The 2009 Private Letter Ruling taught us that the IRS understands that a contributor could make a gift to an irrevocable trust that would benefit him/her if and when needed, but could still be off the table for creditor protection purposes.

Full Faith and Credit Clause

This would work fine for an individual who resides in Alaska and sets up this kind of trust, but the creditor protection rules are not so clear when an individual residing in a state that does not recognize asset protection trusts (such as New York, California, or Florida) sets up an Alaska trust for this purpose. The reason that this is not clear is because the Full Faith and Credit Clause of the U.S. Constitution generally indicates that a court in one state has to give “full credit” and follow the judgment of a court in another state, unless it is clearly erroneous.

As the result of this, nobody can be certain whether the law of Florida or Alaska should apply if a Floridian establishes an asset protection trust in Alaska, and is later sued by another Floridian over an incident that happens in Florida.

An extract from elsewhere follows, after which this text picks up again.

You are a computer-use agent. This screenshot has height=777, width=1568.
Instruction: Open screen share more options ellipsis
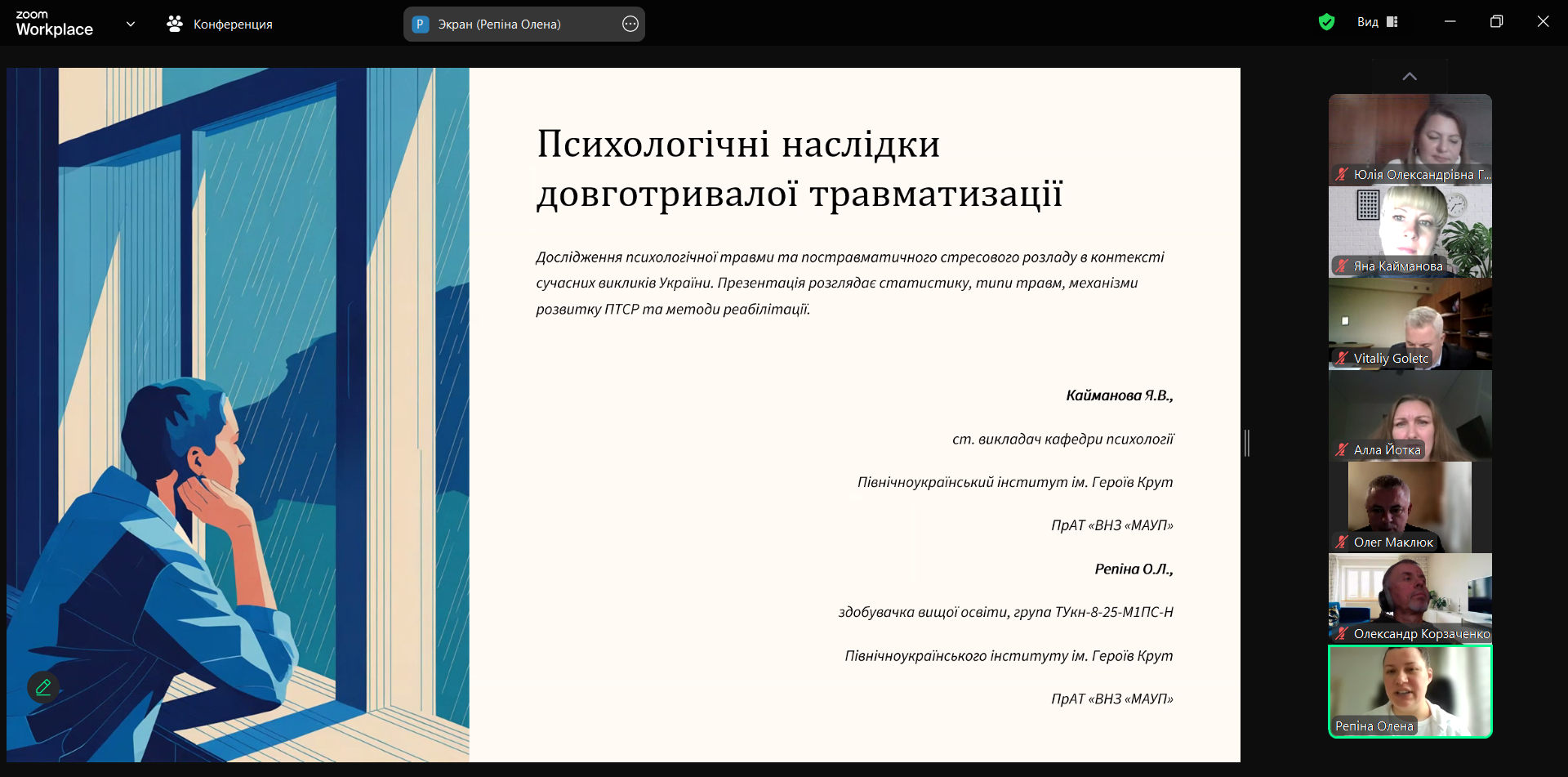[x=630, y=25]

There is support for the proposition that Alaska law should still apply to determine whether a creditor could reach into the Alaska trust, but we have no test case that has gone to the appellate level on this.

The Offshore Trust

For this reason, it is safest for U.S. taxpayers who do this kind of conventional planning to use a trust company that is situated in an offshore jurisdiction, such as Nevis, Belize, or the Cook Islands, which have special legislation to help assure that individuals from anywhere in the world can establish a trust there and not have creditors who later arise reach into the trust.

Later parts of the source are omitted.